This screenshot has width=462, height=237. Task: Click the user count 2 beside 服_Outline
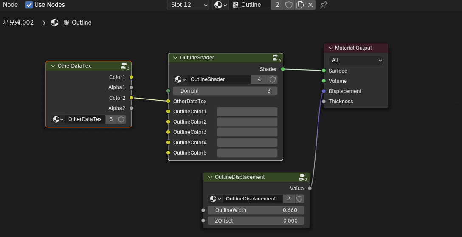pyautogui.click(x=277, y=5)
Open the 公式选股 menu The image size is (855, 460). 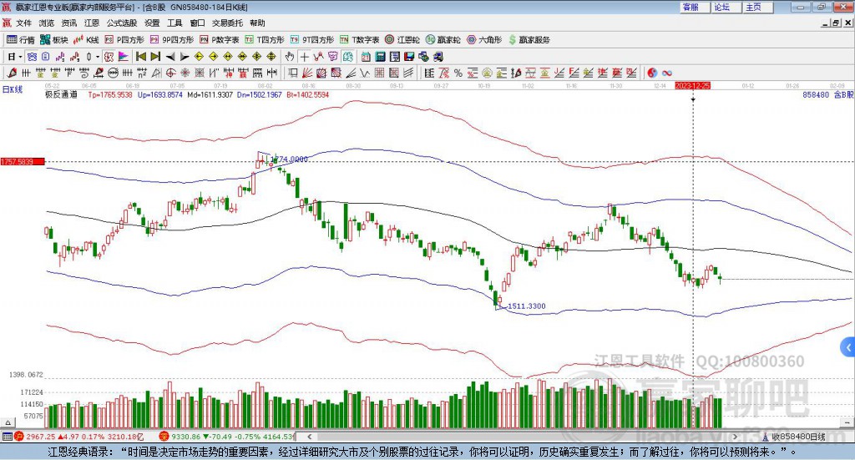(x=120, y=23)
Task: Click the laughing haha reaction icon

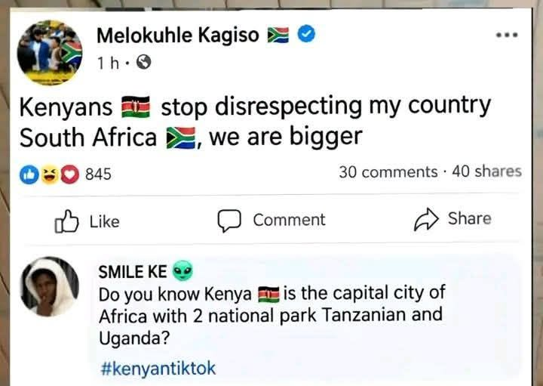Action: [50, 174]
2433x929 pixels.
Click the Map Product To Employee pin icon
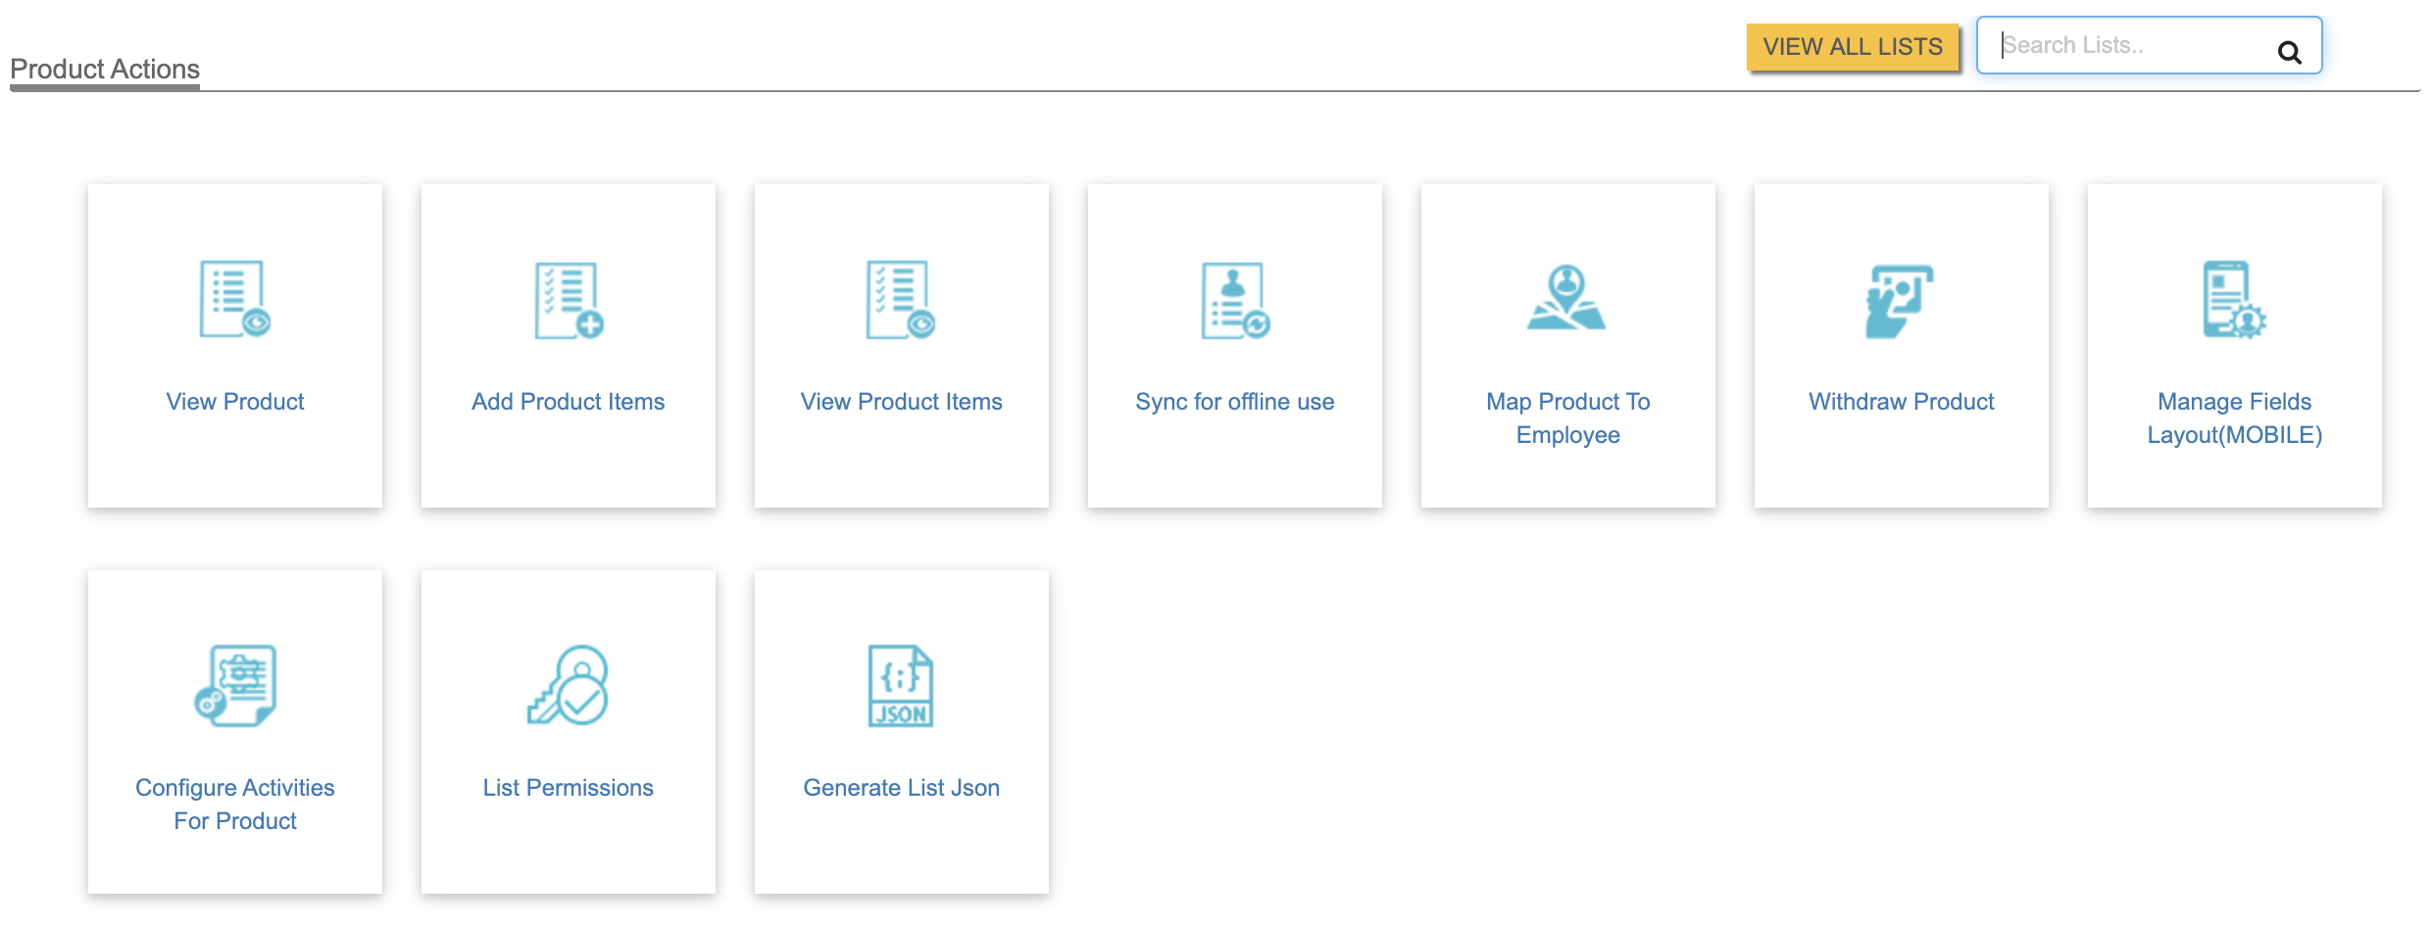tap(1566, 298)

++++++++++

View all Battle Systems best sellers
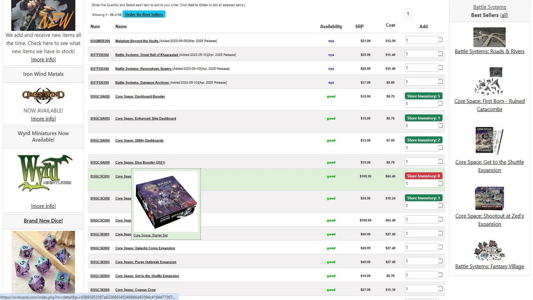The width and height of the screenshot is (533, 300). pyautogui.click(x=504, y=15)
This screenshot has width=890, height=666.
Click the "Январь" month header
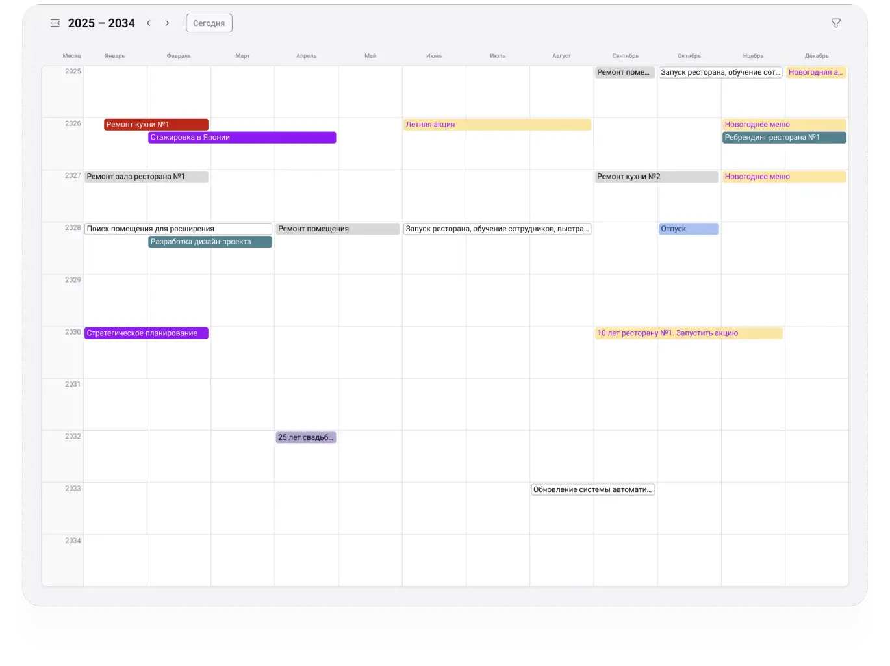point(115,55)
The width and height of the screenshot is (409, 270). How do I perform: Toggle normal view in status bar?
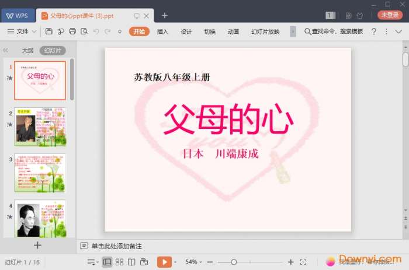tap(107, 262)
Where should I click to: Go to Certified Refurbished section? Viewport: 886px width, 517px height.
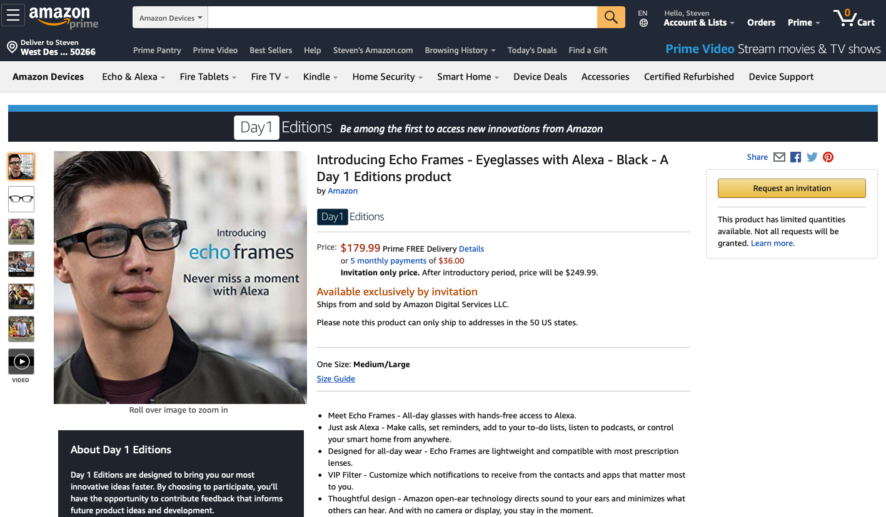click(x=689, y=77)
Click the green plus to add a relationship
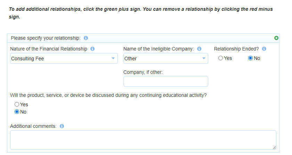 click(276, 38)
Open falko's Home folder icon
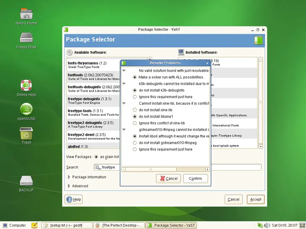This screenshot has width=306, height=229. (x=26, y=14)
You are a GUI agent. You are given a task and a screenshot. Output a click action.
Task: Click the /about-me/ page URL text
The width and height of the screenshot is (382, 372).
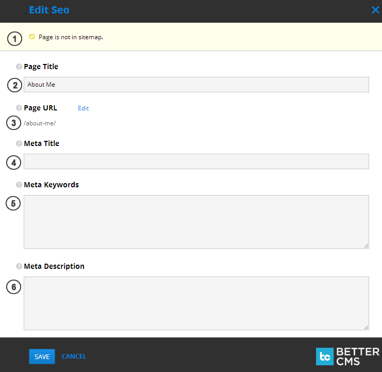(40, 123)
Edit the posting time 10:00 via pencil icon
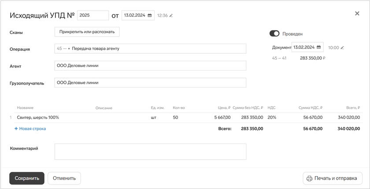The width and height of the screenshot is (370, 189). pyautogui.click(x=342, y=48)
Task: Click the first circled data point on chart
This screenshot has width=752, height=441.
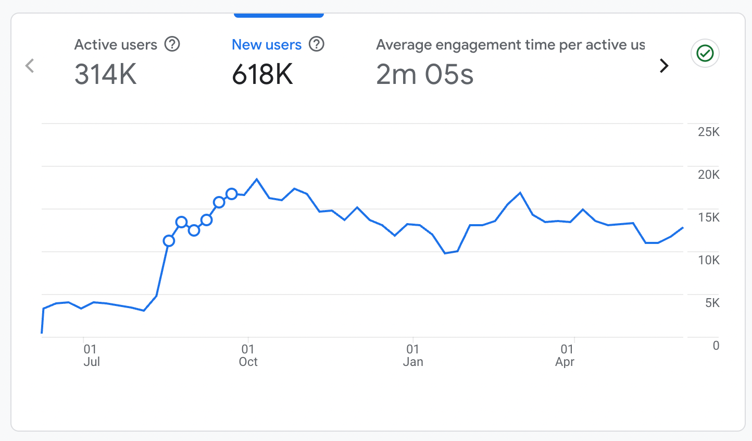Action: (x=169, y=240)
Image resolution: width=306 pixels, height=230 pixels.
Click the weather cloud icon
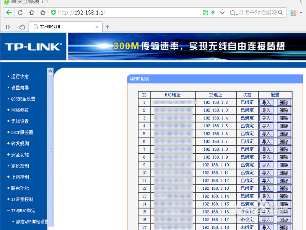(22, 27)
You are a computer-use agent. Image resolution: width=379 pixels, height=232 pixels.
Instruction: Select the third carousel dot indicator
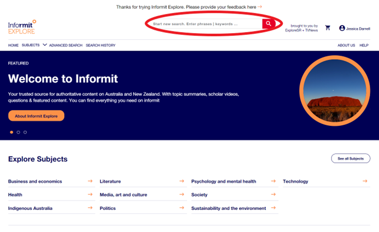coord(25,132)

++++++++++

*WHAT THE TASK REQUIRES*. Scan the entries above for the word "resolution" and collect each line holding it.

*YOUR SOLUTION*.
Image resolution: width=306 pixels, height=230 pixels.
You are a computer-use agent. Image resolution: width=379 pixels, height=232 pixels.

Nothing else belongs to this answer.